I often get wrapped up in my own mind, and then I start to spiral. I think the same thoughts over and over and the longer and deeper I go into my own head during these times, the worse the thoughts get and the further I go down, spiraling out of control. Then I continue to spiral until one thought circles around in my head consuming me and every ounce of my energy. It has been a long time since those thoughts have included suicidal thoughts, but I have been there. Reality, at that point, is so far away. I cannot speak for anyone except myself, but when I am able to realize where I am and take myself back to reality, it’s not nearly as bad as what my mind has spiraled into. It is important to take time to notice when we are in our heads too deep and notice what is actually real and what we have made up in our seemingly uncontrollable spiraling.

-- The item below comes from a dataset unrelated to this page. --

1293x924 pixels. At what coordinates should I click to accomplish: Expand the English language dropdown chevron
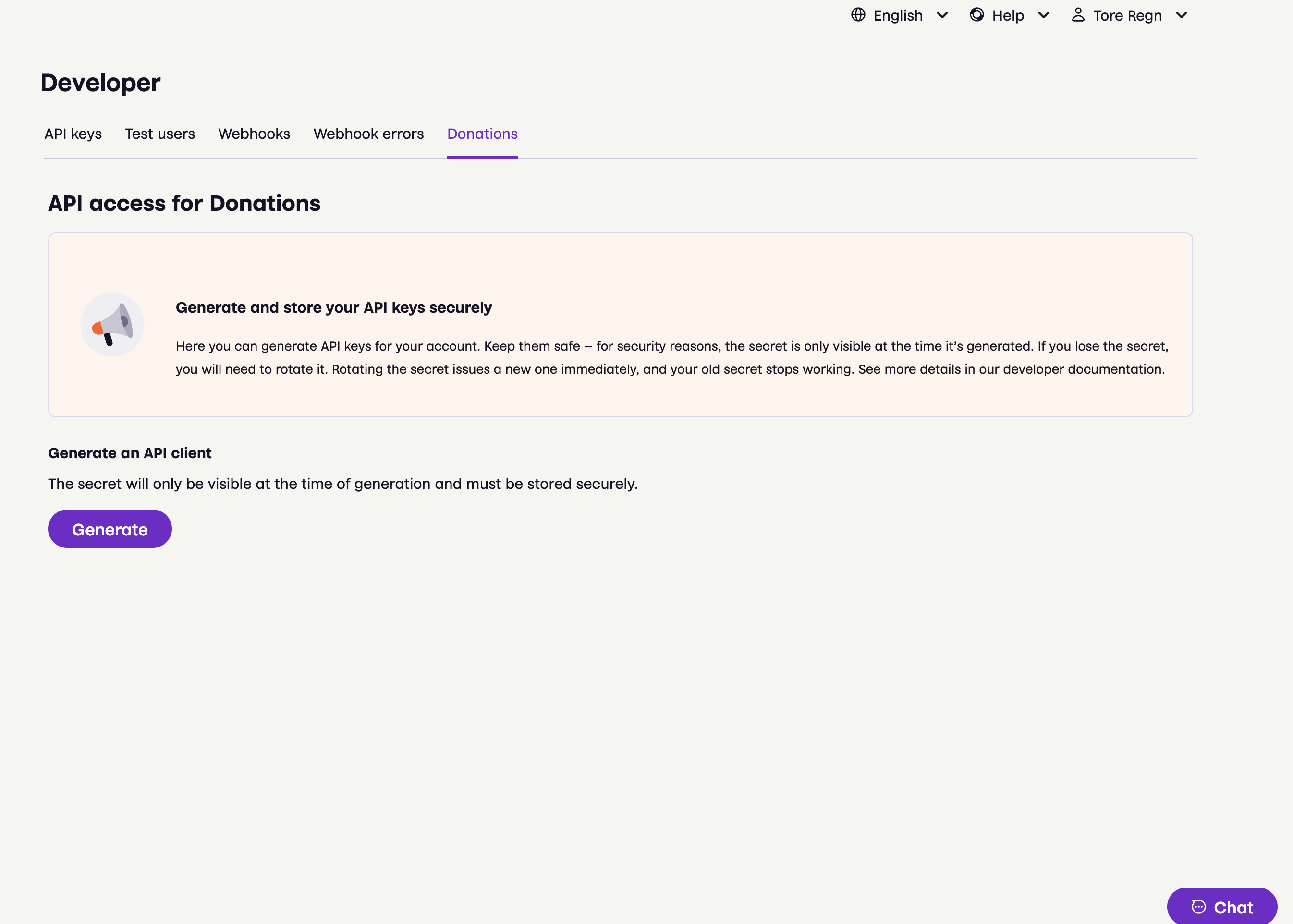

If we know we are spiraling and can recognize it, we can come back from it and notice the beauty and important things in life. At that point, even though it may be extremely difficult, we have to remember to practice gratitude and notice the little things that make us feel the joy of being alive. One example I have is the elusive cardinal that hangs out in our backyard. I have tried to get a picture of him so many times, but he always manages to evade me. Except when I’m working and I’m tired of working. At that point he comes and plays in the bush right outside my office window and gives me the chance to see him and enjoy him…when he knows I can’t get a good shot because our windows are so dang dirty. It makes me smile and laugh a little…what a little player! I wouldn’t normally take note of things like that, but I have been trying to recognize these little things that make me recognize reality and appreciate the little things that bring me joy.

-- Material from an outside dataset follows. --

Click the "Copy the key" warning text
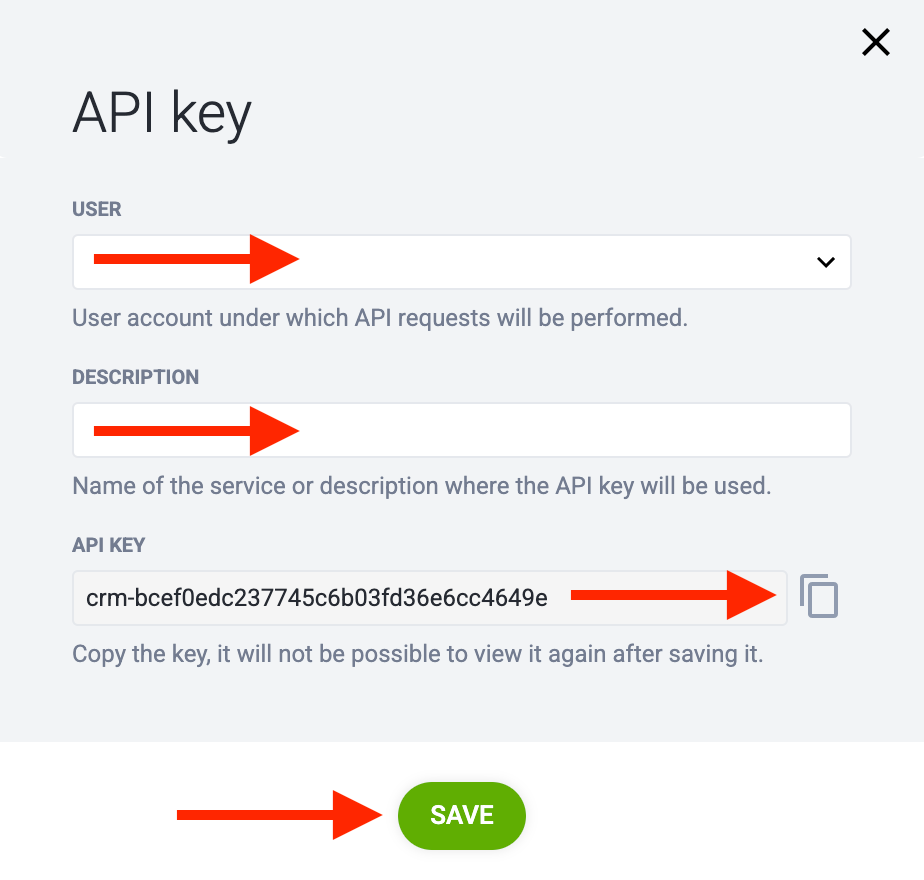 (417, 655)
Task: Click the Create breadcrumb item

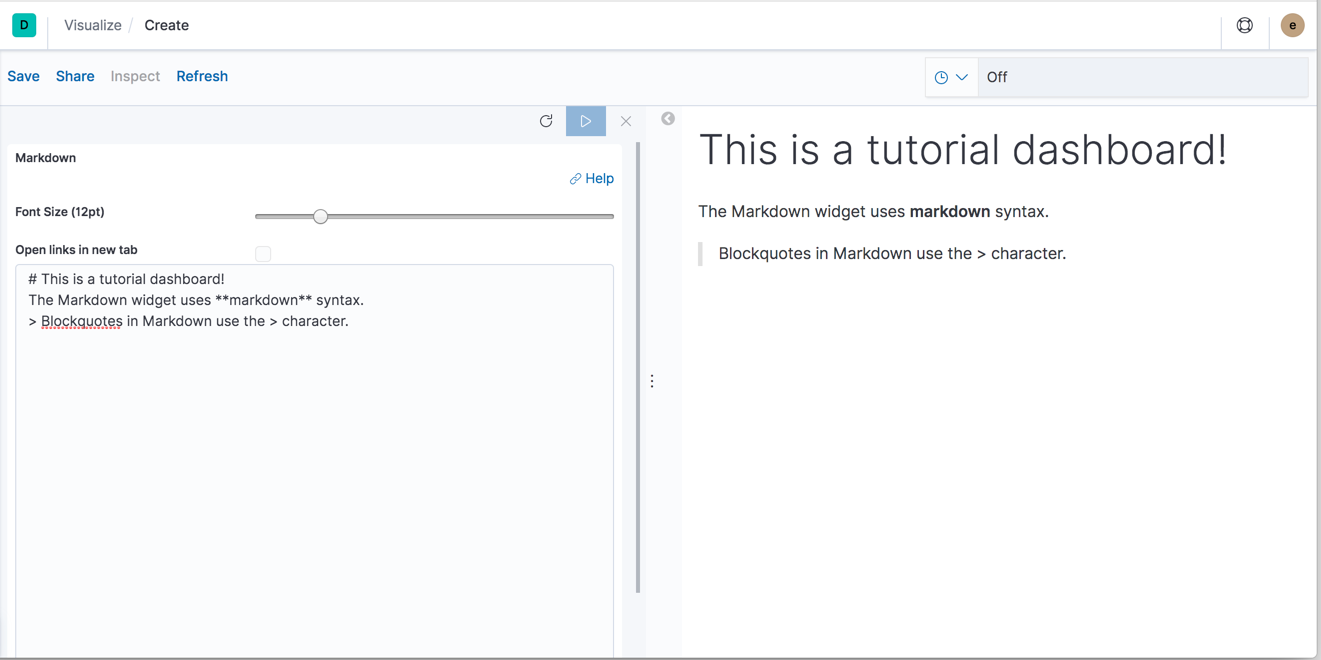Action: 166,25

Another more prominent example I recently experienced: I went on a weekend getaway with my best girlfriends that I had not seen in a while. I have been going through some pretty intense personal struggles since January, and I am managing, but it has been a tough few months. Likely, some of the most challenging of my life. I may have had a bit too much to drink at the concert we went to and may have acted a little ridiculous. My friends mentioned that they were worried about me that night, and I brushed it off as no big deal at the time. But by the time I got home, I was spiraling and repeating the thoughts in my head nonstop. The last thing I ever wanted was to ruin a great weekend, but mostly, I don't like people to worry about me or think that I need help. The spiraling thoughts went on for a few days driving me farther away from reality into making me think that I totally failed my friends and ruined what was supposed to be a fun-filled and easy going event.
With the work I have been doing with Brene Brown’s Couragework course, I knew I had to do something different. So instead of keeping it all inside, I sent a text to one of my friends asking for some clarification, but before long I had already known the answer I did not actually want to hear. Rather than continuing to spiral, I decided I needed to own it and come to peace with it. I texted (I know, I know not the best solution but I knew the message would get there and I wouldn’t be able to change my mind once the send button was pushed) both of my friends an apology for being ‘that girl’ again that night. I wasn’t sure what to expect from them, but I figured it wasn't going to be something I liked. To my surprise, the response I received from both of them was not anger or frustration or disappointment; it was supportive and loving and caring. Just the response I would have expected from myself if I were on the other end, but did not expect to receive myself because of my lack of self-compassion.
It turns out that it was precisely the push I needed to move beyond my some of my recent struggles I had been suffering from in the previous months, and could not find the motivation for action, but since then I have been doing yoga, running, drinking less, and eating healthier like I had been wanting to do for months but was unable to get over the hump of my self-battling.
I can only imagine the endless spiraling I would still be in if I did not realize that I was in a dark place only going deeper and to choose to be brave and speak my peace to my friends. It seems so insignificant to have sent two simple texts, but at this point it has meant the difference between healthy and not healthy and moving beyond my stagnancy. So I thank you friends, for being the wonderful and caring people you are!!
When we are in dark places, it is easy to stay there and only go deeper. Everything seems so miserable, and the hole seems so deep. But if we can start to realize that this hole we think we are in is actually self-made and in the grand scheme of things, fictitious, then we can take action to get back to what reality really is. We can have a little self-compassion, and we can notice that little dumb cardinal who makes us smile for being a jerk, and we can take action and own our stories, make peace with them, and move on from them. We may be surprised by the outcome…nature is beautiful, people likely are not judging you as harshly as you may think, and there are people out there that care. This one moment may seem like the worst, but in reality it’s only one moment and it can be recovered from.